# Does spin really have no classical analogue?

You're probably overthinking this. "Spin has no classical analogue" is usually a statement uttered in introductory QM, where we discuss how a quantum state differs from the classical idea of a point particle. In this context, the statement simply means that a classical point particle as usually imagined in Newtonian mechanics has no intrinsic angular momentum - the only component to its total angular momentum is that of its motion, i.e. $$r\times p$$ for $$r$$ its position and $$p$$ its linear momentum. Angular momentum of a "body" in classical physics implies that the body has an extent and a quantifiable motion rotating around its c.o.m., but it does not in quantum mechanics.

Of course there are many situations where you can construct an observable effect of "spin" on the angular momentum of something usually thought of as "classical". These are just demonstrations that spin really is a kind of angular momentum, not that spin can be classical or that the angular momentum you produced should also be called "spin".

Likewise there are classical "objects" that have intrinsic angular momentum not directly connected to the motion of objects, like the electromagnetic field, i.e. it is also not the case that classical physics does not possess the notion of intrinsic angular momentum at all.

"Spin is not classical" really is just supposed to mean "A classical Newtonian point particle possesses no comparable notion of intrinsic angular momentum". (Note that quantization is also not a particular property of spin, since ordinary angular momentum is also quantized, as seen in e.g. the azimuthal quantum number of atomic orbitals)

It's seemingly unappreciated by many people that there are different classical limits of quantum mechanics. At least there are two, a particle limit where you take $$\hbar\to 0$$ and $$ω\to\infty$$ while holding $$\hbar ω$$ and $$n$$ (particle count) fixed, and a wave limit where you take $$\hbar\to 0$$ and $$n\to\infty$$ while holding $$n\hbar$$ and $$ω$$ fixed.

In my experience, phenomena that disappear in the particle limit are often called "purely quantum" even when they survive essentially unchanged in the wave limit. Intrinsic spin is one example; the Aharonov-Bohm effect is another. Maxwell's electrodynamics should be purely quantum by this definition, so I suppose a secondary condition is that the phenomenon has to have been (re)discovered by a physicist after the 1920s, so that the claim isn't so obviously wrong.

The Dirac equation is also often called purely quantum for reasons that are unclear to me – perhaps simply because it contains a factor of $$i\hbar$$ in Dirac's arbitrarily chosen units.
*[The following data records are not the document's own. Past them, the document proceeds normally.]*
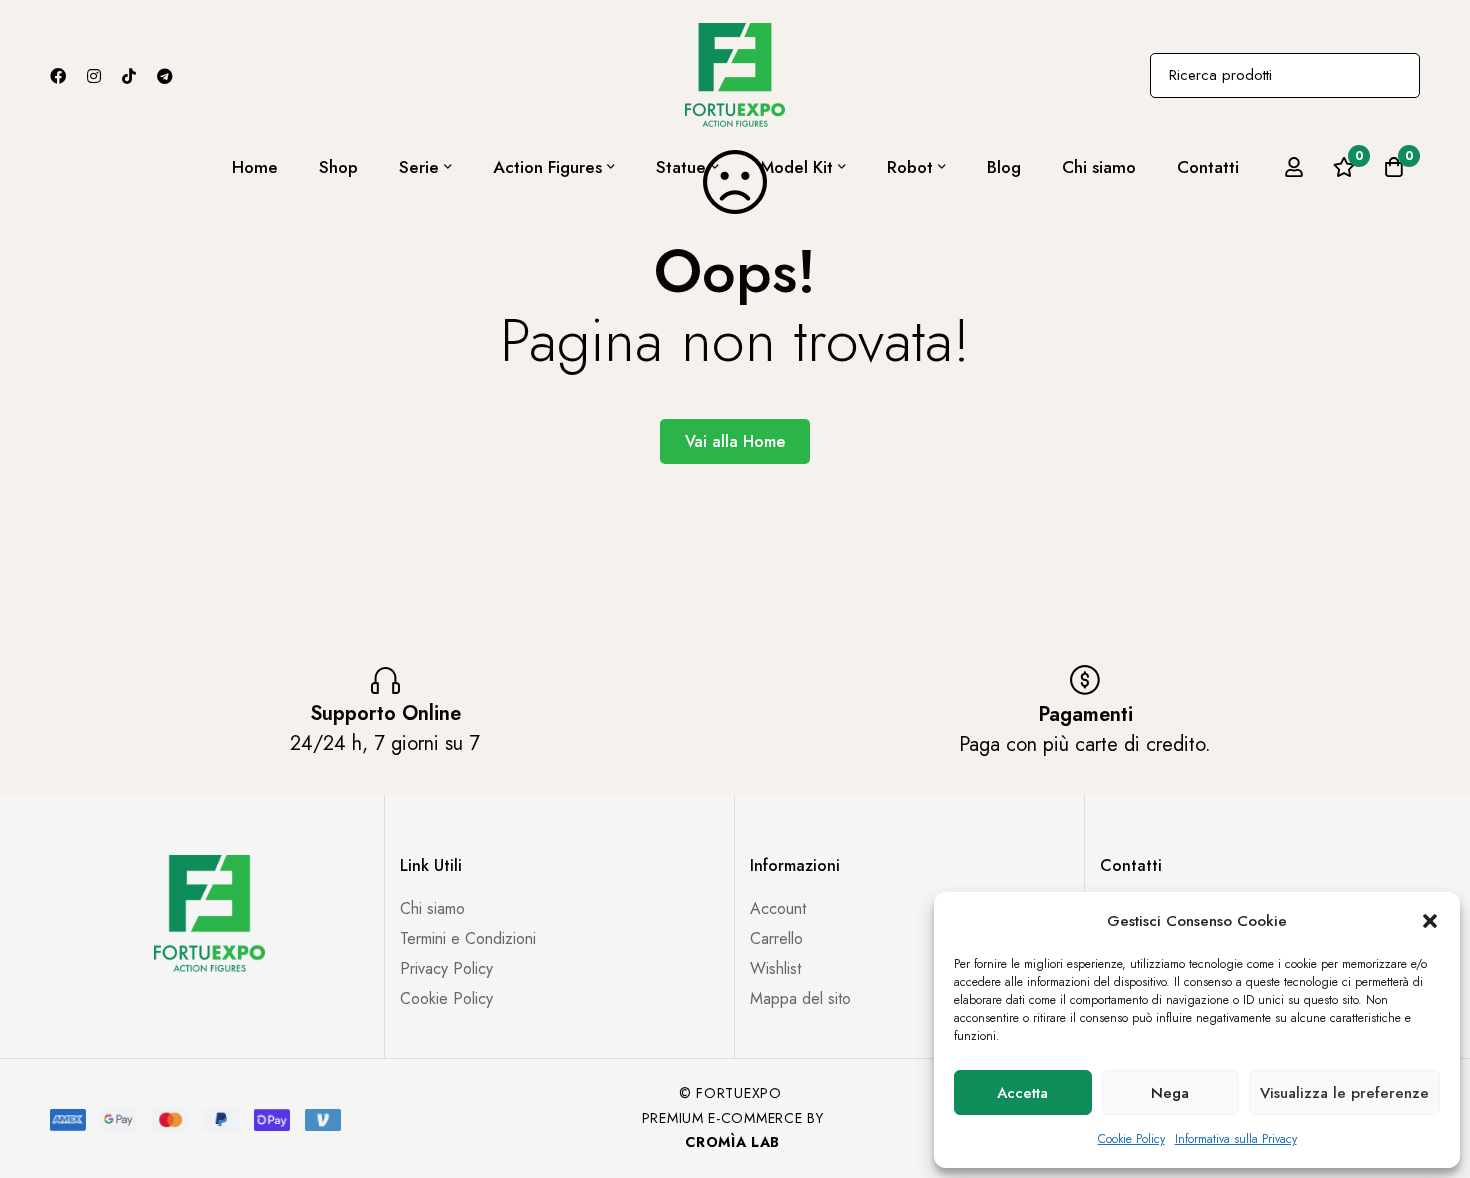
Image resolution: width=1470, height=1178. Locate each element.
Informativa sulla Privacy (1236, 1139)
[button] (1430, 921)
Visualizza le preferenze (1344, 1093)
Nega (1170, 1093)
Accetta (1022, 1093)
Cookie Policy (1131, 1139)
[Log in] (1294, 167)
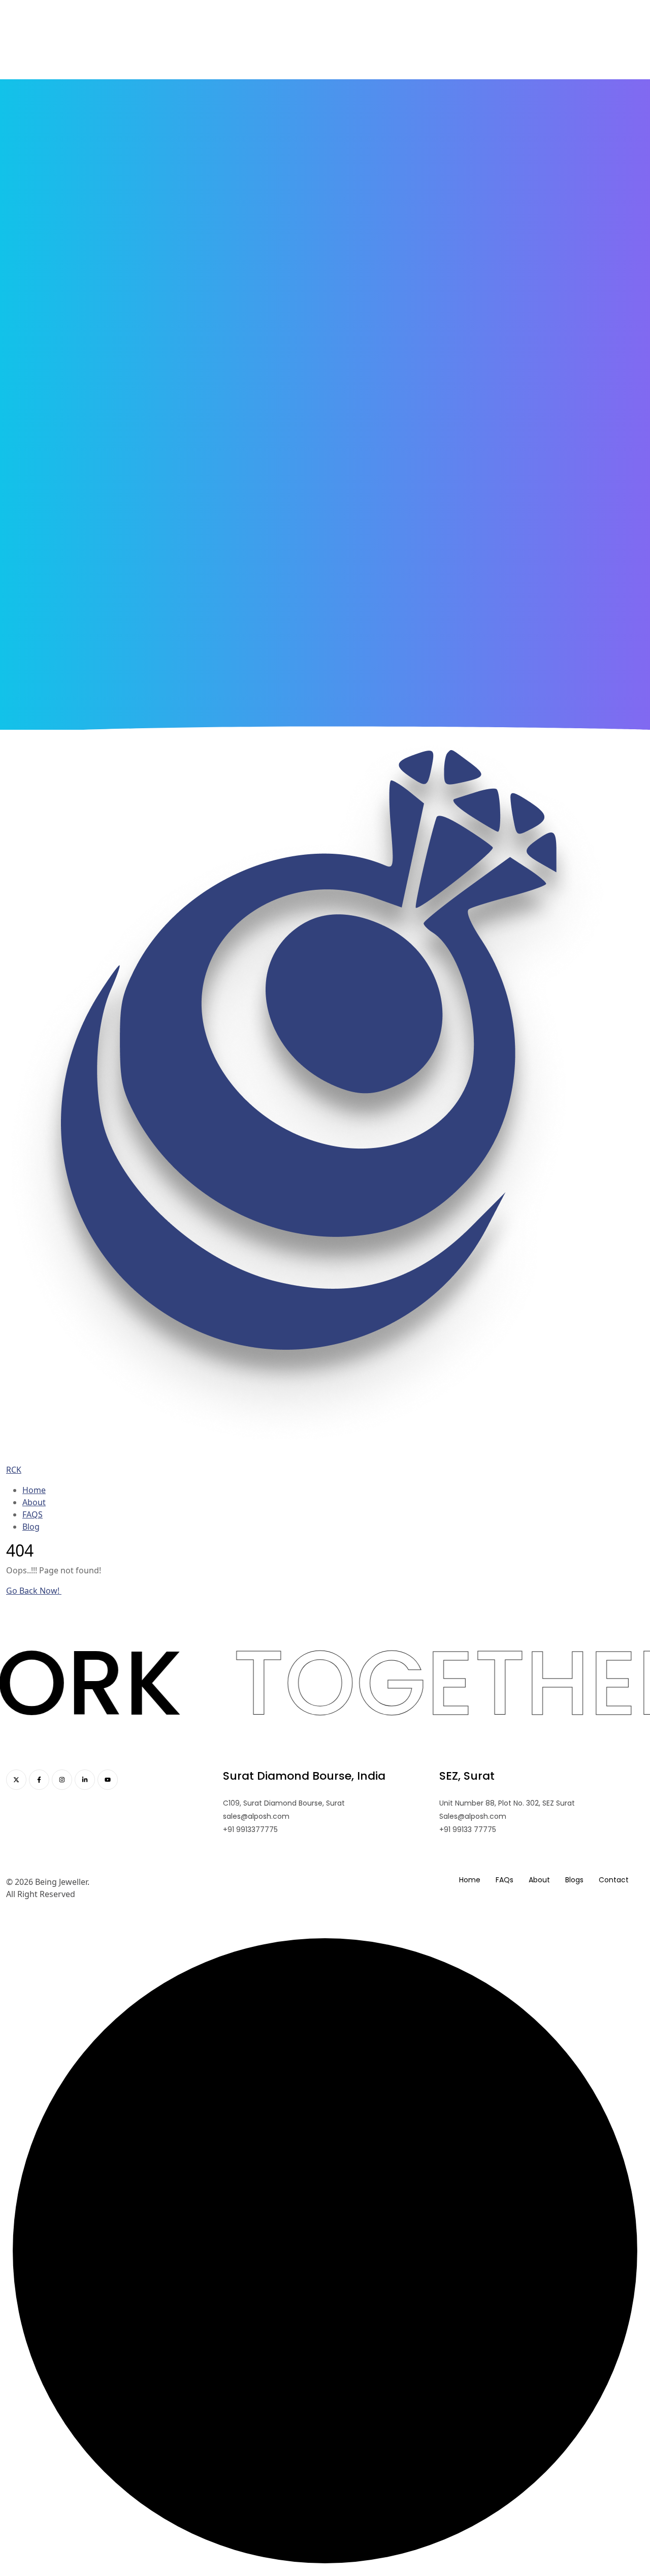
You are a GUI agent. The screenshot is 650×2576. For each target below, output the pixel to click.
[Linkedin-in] (85, 1780)
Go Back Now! (33, 1590)
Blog (31, 1526)
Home (34, 1490)
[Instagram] (62, 1780)
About (34, 1502)
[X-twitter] (16, 1780)
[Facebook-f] (39, 1780)
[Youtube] (108, 1780)
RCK (13, 1469)
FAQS (32, 1514)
It's a classical spin-½ wave equation that just happened to be first discovered by someone who was looking for a relativistic version of Schrödinger's equation.

The meaning of spin at the classical or first-quantized wave level is described in "What is spin?" by Hans C. Ohanian (Am. J. Phys. 54 (6), June 1986; online here).

An essential difference is that there is no representation of spin in ordinary $$3D$$ space$$^\dagger$$. Unlike the spherical harmonics $$r^\ell Y_{\ell m}(\theta,\varphi)$$ which can be expressed in terms of spherical (and eventually Cartesian) coordinates, such a representation in terms of "physical" coordinates is not possible for spin-$$1/2$$ (or half-integered spin in general).

$$^\dagger$$ see Gatland, I.R., 2006. Integer versus half-integer angular momentum. American journal of physics, 74(3), pp.191-192.